12. Interpretation and legal terms:
a. These terms and conditions shall apply to all assignments, campaigns and Services set out in anywhere in the Contract or as otherwise specifically agreed in writing by the Company and shall prevail in the event of any conflict with any confirmation, purchase order or other document containing other terms and conditions which may be provided by the Client.
b. The Client shall not be entitled to rely on any representation or warranty, express or implied, which is not contained herein, and neither party has relied on any statement or representation made or given (whether oral or written, express or implied, and whether negligently or innocently) by any person which is not expressly set out in this Contract.
c. Each party warrants that it has legal authority to bind itself as a party to this Contract.
d. The Contract constitutes the entire agreement on its subject and supersedes prior agreements, promises, assurances, warranties, representations and understandings between them, whether written or oral, relating to its subject matter.
e. Any variation of this Contract must be in writing and signed by both parties.
f. The illegality, invalidity or unenforceability of any provision of this Contract shall not affect the legality, validity or enforceability of any other provision of this Contract.

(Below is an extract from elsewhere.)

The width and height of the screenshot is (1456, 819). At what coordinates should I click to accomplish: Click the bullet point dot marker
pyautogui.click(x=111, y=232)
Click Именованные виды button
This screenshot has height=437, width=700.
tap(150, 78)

g. This Contract is not intended to, nor shall it create any rights, entitlements, claims or benefits enforceable by any person who is not a party to it. Accordingly, no person shall derive any benefit or have any right, entitlement or claim in relation to this Contract by virtue of the Contract (Rights of Third Parties) Act 1999.
h. Each party hereby acknowledges that all matters relating to this Contract are strictly private and confidential and are not to be disclosed to any third party whether directly or indirectly without the prior written consent of the party whom the matter concerns (other than as required by operation of law, or to any fiscal or government authority, or to professional advisors properly disclosed under a professional duty of confidentiality, or to enable a party to carry out its obligations or enforce its rights under this Contract). Each party undertakes not to make or cause to be made any public derogatory comment about the other party.
i. This Agreement and all contractual and non-contractual matters in relation to it are governed by and construed in accordance with the laws of England and Wales. The parties submit to the exclusive jurisdiction of the courts of England and Wales.